こちらに得物がない以上、好手ではないが悪手とも言えない。
動作は淀みなく、鍛錬の成果が見て取れた。
だが、相手ではない。
俺は、迫りくる鞘に側面から触れると、その軌道を横へずらした。
「な──」
長剣が空を切り、ハイゼルがたたらを踏んだ。
反転し、その膝裏を雑に蹴る。
「のわッ!」
膝カックンの要領で、ハイゼルがその場に膝をつく。
「これでいいか?」
「……チッ、ヒョロい見た目してるくせによ」
ハイゼルが立ち上がり、膝の砂を払う。
「もういい、わかった。

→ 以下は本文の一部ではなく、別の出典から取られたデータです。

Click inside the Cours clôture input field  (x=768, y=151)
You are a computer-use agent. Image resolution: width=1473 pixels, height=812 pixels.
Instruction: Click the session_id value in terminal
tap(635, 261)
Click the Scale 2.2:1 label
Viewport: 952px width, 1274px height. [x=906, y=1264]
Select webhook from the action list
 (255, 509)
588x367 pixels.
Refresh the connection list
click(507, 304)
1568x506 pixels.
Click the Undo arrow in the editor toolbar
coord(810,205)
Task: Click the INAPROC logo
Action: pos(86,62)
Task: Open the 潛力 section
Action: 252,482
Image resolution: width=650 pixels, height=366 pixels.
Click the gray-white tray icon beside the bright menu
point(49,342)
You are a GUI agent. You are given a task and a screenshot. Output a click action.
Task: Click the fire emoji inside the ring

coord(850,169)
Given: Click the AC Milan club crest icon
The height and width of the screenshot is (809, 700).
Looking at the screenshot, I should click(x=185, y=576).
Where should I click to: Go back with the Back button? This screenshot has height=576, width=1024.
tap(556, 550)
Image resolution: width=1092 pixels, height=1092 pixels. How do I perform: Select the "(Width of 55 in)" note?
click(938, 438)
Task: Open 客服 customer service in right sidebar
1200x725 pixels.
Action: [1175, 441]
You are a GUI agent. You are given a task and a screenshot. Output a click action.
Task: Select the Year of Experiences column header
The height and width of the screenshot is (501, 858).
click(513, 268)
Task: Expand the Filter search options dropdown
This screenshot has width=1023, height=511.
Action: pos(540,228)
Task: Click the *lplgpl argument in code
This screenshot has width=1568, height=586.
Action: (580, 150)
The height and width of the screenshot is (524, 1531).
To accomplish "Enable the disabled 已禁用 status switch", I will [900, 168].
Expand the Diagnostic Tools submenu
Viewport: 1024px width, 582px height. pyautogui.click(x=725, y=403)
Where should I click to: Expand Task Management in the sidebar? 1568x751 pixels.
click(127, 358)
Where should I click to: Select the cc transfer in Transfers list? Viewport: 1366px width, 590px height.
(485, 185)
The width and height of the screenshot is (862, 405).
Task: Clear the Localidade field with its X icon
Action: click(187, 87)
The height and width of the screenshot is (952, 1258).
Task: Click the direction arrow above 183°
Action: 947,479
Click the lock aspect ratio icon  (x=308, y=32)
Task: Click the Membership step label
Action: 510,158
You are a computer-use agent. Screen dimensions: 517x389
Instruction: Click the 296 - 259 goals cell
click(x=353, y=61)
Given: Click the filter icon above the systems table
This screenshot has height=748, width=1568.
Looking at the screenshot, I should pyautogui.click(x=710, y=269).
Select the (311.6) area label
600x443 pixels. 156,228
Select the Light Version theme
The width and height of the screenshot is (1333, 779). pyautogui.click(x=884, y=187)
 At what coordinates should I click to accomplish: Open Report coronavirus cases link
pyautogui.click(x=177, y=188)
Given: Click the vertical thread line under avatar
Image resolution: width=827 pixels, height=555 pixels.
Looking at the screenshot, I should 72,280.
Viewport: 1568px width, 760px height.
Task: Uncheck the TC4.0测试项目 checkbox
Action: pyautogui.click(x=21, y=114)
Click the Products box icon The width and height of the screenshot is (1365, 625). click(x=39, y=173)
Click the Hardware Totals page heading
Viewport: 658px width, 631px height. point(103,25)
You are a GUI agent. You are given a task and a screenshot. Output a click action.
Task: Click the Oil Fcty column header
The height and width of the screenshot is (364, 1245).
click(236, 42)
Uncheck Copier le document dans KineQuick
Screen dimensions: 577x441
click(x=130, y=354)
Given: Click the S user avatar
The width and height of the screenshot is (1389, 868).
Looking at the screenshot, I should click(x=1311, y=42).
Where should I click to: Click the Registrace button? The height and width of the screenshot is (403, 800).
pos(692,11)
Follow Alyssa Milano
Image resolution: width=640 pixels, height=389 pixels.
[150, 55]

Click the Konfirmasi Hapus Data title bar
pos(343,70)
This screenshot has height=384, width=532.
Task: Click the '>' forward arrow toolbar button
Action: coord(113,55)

用事はそんだけだ。じゃあな」
長剣を腰に提げ直し、ハイゼルがきびすを返した。
「──ああ、そうだ。ついでだ。ヤーエルヘルに、悪かったって伝えといてくれや」
「ふ」
思わず鼻から吐息が漏れた。
「なんだよ」
「あんた、実は、最初からそれだけ言いに来たんだろ」
「──…………」
ハイゼルが、とても渋い顔をした。
「……ま、せいぜい気張れや。お前らの足掻きを酒の肴にしてやっからよ」
憎まれ口を叩きながら、ハイゼルがその場を立ち去っていく。
「……そう悪いやつでもないのかな」
性格がねじ曲がっているのは否めないが、思ったほど悪辣でもないのかもしれない。
そんなことを思いながら、俺は平屋へと戻っていった。